SOURCE TEXT

========

3. The attenuated herpesvirus according to claim 1 wherein the herpesvirus lacks a γ134.5 gene capable of expressing active ICP34.5.

4. The attenuated herpesvirus according to claim 3 wherein at least 10% of each coding region for ICP34.5 has been deleted.

5. The attenuated herpesvirus according to claim 1 wherein the polypeptide in the MEK pathway is selected from the group consisting of MEK1, MEK2, ERK1, ERK2, Raf-1, A-Raf, B-Raf, mos, Tp1-2, K-Ras, H-Ras and N-Ras.

6. The attenuated herpesvirus according to claim 5 wherein the polypeptide is MEK-1 or MEK-2.

7. The attenuated herpesvirus according to claim 1 wherein the polypeptide in the MEK pathway is selected from the group consisting of K-Ras V12, K-Ras D12, K-Ras G12, H-Ras V12, K-Ras D13, N-Ras V12, Raf S338A, Raf S339A, B-Raf V600E, Raf-CAAX, Raf BXB, ΔN3MKK1 S218E/S222D, ΔN3MKK2 S218E/S222D, ERK2 E58Q, ERK2 D122A, ERK2 S151A, ERK2 S221A, ERK2 S151D ERK L73P and a full-length MEK-ERK fusion.

8. The attenuated herpesvirus according to claim 1 wherein the inducible expression control element is inducible by radiation or by exposure to a chemotherapeutic agent.

9. The attenuated herpesvirus according to claim 8 wherein the inducible expression control element is a radioinducible promoter.

10. The attenuated herpesvirus according to claim 9 wherein the radioinducible promoter is selected from the group consisting of an Egr-1 promoter, a c-JUN promoter, a TNF-α promoter, an MDR1 promoter, a tPA promoter, a recA promoter, a p21 (WAF1) promoter, a CMVIE promoter, an SV40 promoter, a pE9 promoter, a survivin promoter, an IEX-1 promoter and a PKC promoter.

========

INSTRUCTIONS
- a) In the herpesvirus claims, reproduce word for word the passage from "7. The attenuated" to "a radioinducible promoter.".
- b) In the herpesvirus claims, how much of each coding region for ICP34.5 has been deleted according to claim 4?

STORED DATA
========

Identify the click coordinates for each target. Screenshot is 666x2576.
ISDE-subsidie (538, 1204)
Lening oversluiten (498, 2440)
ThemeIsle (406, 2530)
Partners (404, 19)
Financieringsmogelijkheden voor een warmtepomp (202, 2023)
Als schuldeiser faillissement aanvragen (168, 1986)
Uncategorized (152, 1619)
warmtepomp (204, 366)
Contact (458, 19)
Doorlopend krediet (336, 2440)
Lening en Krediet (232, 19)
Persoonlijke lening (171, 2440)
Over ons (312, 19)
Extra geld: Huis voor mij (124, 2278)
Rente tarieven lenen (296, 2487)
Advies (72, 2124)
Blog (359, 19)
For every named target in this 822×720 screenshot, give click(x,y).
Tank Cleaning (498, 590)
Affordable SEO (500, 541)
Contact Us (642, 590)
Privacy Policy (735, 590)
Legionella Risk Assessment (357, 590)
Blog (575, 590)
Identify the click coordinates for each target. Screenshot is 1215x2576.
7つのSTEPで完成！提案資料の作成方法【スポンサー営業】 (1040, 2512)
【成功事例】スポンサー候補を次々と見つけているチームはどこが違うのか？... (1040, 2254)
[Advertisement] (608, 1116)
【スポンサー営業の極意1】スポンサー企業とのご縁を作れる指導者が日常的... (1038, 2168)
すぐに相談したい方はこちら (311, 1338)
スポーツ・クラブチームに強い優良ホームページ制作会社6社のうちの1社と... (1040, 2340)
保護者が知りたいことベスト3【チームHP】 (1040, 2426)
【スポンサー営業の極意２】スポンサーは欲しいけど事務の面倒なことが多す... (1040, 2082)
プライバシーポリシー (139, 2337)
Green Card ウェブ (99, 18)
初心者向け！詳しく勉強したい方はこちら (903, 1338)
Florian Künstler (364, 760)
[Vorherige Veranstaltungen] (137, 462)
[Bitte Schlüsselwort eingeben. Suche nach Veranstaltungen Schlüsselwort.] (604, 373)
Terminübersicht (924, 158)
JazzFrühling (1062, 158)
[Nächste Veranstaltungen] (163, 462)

========

SOLUTIONS FOR EACH TASK
- a)
7. The attenuated herpesvirus according to claim 1 wherein the polypeptide in the MEK pathway is selected from the group consisting of K-Ras V12, K-Ras D12, K-Ras G12, H-Ras V12, K-Ras D13, N-Ras V12, Raf S338A, Raf S339A, B-Raf V600E, Raf-CAAX, Raf BXB, ΔN3MKK1 S218E/S222D, ΔN3MKK2 S218E/S222D, ERK2 E58Q, ERK2 D122A, ERK2 S151A, ERK2 S221A, ERK2 S151D ERK L73P and a full-length MEK-ERK fusion.

8. The attenuated herpesvirus according to claim 1 wherein the inducible expression control element is inducible by radiation or by exposure to a chemotherapeutic agent.

9. The attenuated herpesvirus according to claim 8 wherein the inducible expression control element is a radioinducible promoter.

- b) At least 10%.